Resolved: That municipal affairs should be divorced from party politics, and that it is desirable that some workable method be devised for the selection of candidates for municipal office which shall be entirely independent of the party machinery.May Estelle Cook, From “Little Old Oak Park”
The above resolution appears on the last page of Little Old Oak Park, which I recently re-read.

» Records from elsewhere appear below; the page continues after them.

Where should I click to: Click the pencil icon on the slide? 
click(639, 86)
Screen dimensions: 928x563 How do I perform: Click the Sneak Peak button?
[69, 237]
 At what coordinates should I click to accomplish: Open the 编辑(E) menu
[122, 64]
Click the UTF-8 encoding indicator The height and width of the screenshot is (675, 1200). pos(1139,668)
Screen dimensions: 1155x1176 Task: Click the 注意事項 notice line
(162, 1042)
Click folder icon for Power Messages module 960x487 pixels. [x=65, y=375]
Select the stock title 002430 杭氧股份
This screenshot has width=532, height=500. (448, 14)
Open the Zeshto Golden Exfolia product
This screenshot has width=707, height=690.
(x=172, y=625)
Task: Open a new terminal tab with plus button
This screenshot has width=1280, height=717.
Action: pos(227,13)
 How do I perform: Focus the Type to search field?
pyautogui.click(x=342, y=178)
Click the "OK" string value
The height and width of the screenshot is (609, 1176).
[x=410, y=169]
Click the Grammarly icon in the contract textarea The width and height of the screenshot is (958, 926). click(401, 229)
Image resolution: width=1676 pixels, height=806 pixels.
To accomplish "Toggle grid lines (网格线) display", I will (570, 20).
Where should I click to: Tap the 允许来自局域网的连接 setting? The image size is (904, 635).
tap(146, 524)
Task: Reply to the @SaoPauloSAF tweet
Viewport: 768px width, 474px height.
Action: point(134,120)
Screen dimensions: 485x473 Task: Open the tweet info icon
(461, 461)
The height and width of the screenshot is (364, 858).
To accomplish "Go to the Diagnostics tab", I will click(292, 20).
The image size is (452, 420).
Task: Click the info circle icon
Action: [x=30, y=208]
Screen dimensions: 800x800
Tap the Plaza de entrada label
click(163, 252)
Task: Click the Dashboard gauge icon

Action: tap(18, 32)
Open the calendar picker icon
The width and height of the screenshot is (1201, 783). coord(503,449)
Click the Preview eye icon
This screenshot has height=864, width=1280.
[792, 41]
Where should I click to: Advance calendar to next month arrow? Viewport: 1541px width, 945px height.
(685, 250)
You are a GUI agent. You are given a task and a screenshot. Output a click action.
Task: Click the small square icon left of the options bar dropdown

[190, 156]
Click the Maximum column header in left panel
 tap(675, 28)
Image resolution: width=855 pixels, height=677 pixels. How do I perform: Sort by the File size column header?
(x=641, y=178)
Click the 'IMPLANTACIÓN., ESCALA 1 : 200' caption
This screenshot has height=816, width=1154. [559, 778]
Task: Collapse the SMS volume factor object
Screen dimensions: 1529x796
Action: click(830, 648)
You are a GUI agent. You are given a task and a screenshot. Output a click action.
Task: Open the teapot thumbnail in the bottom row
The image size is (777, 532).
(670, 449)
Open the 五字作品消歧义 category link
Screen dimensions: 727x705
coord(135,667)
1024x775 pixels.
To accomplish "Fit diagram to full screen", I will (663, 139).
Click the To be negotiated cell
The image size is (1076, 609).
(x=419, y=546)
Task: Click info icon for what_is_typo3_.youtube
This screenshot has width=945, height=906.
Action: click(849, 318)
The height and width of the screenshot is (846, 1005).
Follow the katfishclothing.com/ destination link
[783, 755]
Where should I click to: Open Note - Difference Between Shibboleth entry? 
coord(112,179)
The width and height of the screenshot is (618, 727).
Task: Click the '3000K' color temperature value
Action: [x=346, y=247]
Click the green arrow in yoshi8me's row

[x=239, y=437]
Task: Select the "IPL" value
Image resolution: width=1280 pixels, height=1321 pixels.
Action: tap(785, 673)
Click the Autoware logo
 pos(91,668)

Curious about its source, I sought the assistance of the Oak Park River Forest History Museum.
Rachel Berlinski was able to discover in the archives of the “Scoville Institute” (aka the Oak Park Public Library) a newspaper, the “Oak Park Times,” dated Feb. 8, 1900. A front page article reports:
“The citizens meeting in Kenilworth Hall on Monday night … H.R. Hamilton stated the object of the meeting by reading the following resolution(s) whose adoption he moved.
“Whereas, at a mass meeting of citizens held at Scoville Institute on Dec. 23, 1898, the following resolution was unanimously adopted — namely:
RESOLVED, That municipal affairs should be divorced from party politics, and that it is desirable that some workable method be devised for the selection of candidates for municipal office which shall be entirely independent of the party machinery; and
Whereas, Said resolution was unanimously confirmed at a subsequent mass meeting held at the High School building in Oak Park on Dec. 29, 1898, for the purpose of nominating town officers for the Town of Oak Park; and
Whereas we are in full accord with said resolution, and believe that the “workable method” for which a desire was expressed therein should be at once devised and put into practice; therefore be it
RESOLVED, 1. That we hereby adopt and confirm the above resolution.”